The Kenai community held its 10th annual Choose Respect March on Wednesday.
Organized by volunteers and employees of the LeeShore Center, the event was meant to show solidarity with Alaskans marching all over state in order to raise awareness and promote prevention of sexual assault and domestic violence.
More than 50 peninsula residents marched from Leif Hansen Memorial Park to the Kenai Visitor’s Center. Local state troopers and Kenai police also joined in the procession, holding signs and guiding the marchers down Frontage Road along the Kenai Spur Highway.
After arriving at the visitor’s center, marchers were treated to a free lunch and a raffle.
The marchers also had the opportunity to hear several speakers while at the visitor’s center. Elaina Spraker, regional director for U.S. Sen. Dan Sullivan’s office, read a letter from the senator to the marchers expressing his support for the event. Spraker told the story of how Sullivan originally pushed to create the Choose Respect initiative while he was the attorney general for Alaska.
Spraker explained that Sullivan was touring the state 10 years ago as part of former Gov. Sean Parnell’s Taskforce on Domestic Violence when a group of women in one rural community told him of a young woman who was raped by a family member.
“I knew that sexual abuse is a huge problem in our state. But there was something about that particular story that broke my heart, and steeled my resolve to do all I could do to stop it,” Sullivan said in the letter. Spraker said that soon after Sullivan returned to Parnell with his findings, Choose Respect posters were being put up in schools and marches were being held around the state.

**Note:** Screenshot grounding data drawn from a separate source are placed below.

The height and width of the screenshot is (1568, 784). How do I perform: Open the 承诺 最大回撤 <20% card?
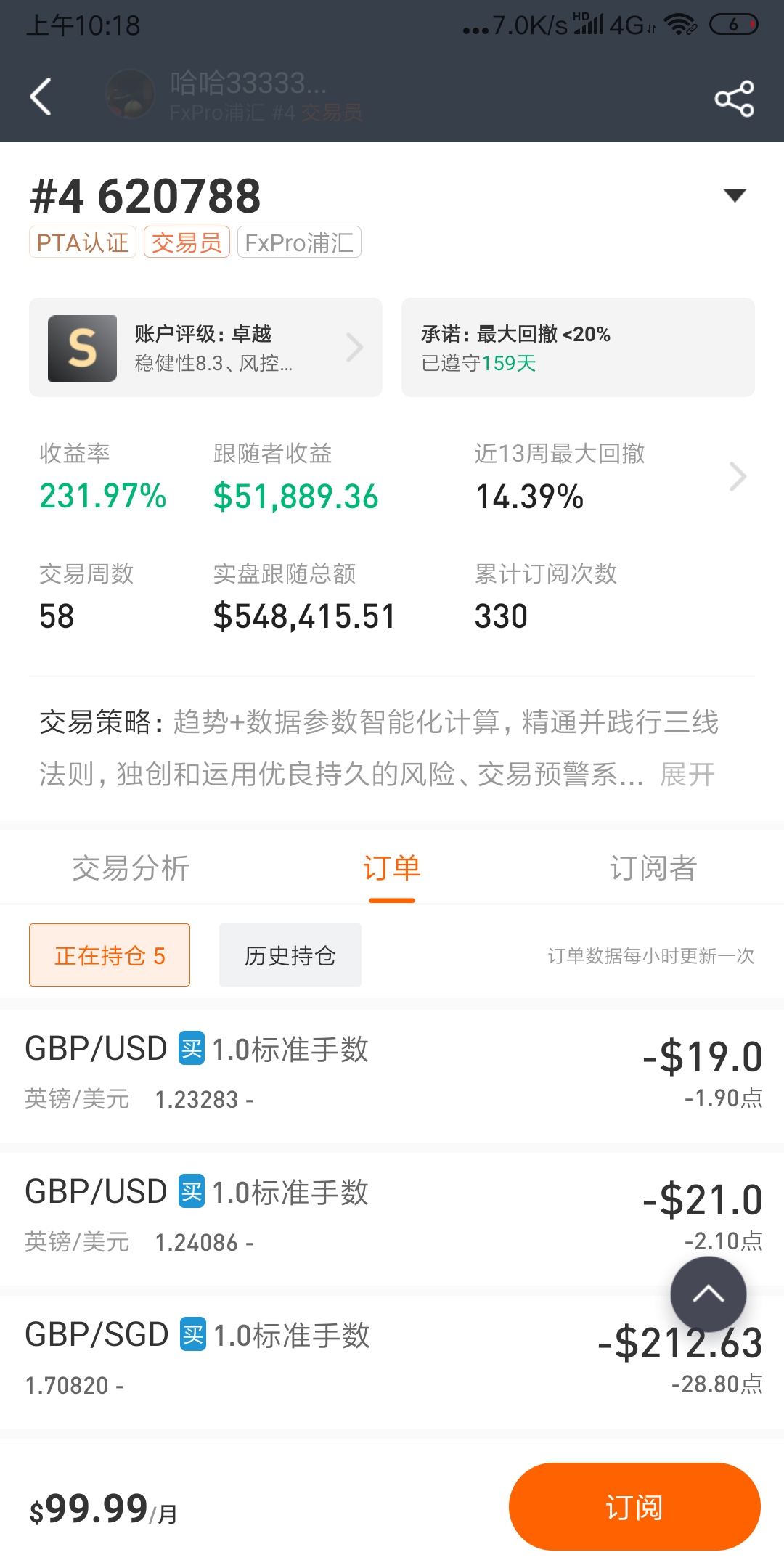click(578, 348)
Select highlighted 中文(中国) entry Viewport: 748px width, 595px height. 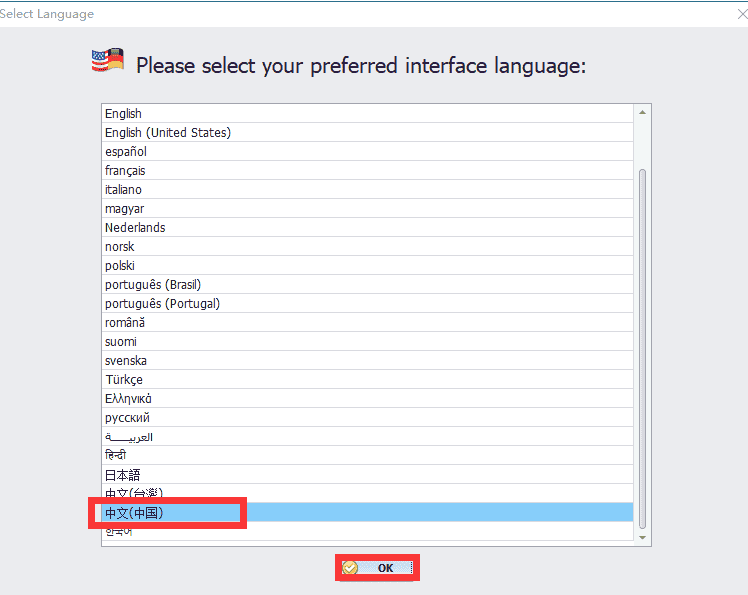(134, 513)
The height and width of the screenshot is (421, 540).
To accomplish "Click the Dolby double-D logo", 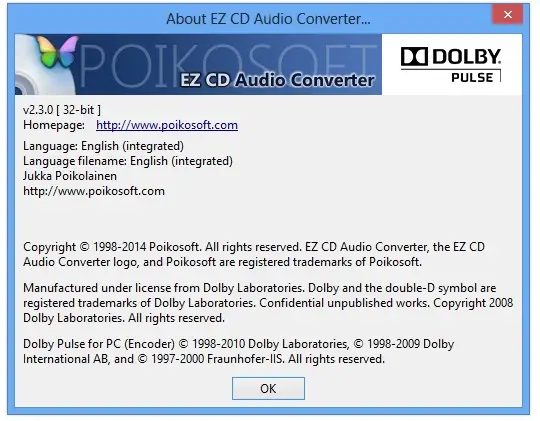I will click(x=414, y=57).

Sullivan also authored the POWER Act last year that aimed to increase the public resources available for victims of domestic violence and sexual assault, and the POWER Act was signed into law in September of 2018.
Michelle Blackwell from U.S. Sen. Lisa Murkowski’s Soldotna office read a letter from the senator that expressed her support for the movement.
“Through gatherings like this, we honor the strength of the survivors among us, and know that healing is possible,” Murkowski said in the letter. “I do not suggest that by simply coming together to announce as a community that we choose respect, that the epidemic will end. But perhaps it will inspire one person to stop, to think, to get help, and to refrain from hurtful action. That in itself makes today worthwhile.”
Finally, Renee Lipps, the prevention coordinator for the LeeShore Center, spoke about the importance of prevention efforts in reducing the rates of sexual assault and domestic violence. Lipps explained that a big part of prevention is spreading awareness about the causes and signs of adverse childhood experiences, teen dating violence, intimate partner violence and sexual assault.
Lipps also touched on the Peninsula’s Green Dot program, which is an initiative that encourages bystanders to intervene in ways that are safe for the bystander and the victim when they see instances of domestic violence or sexual assault taking place.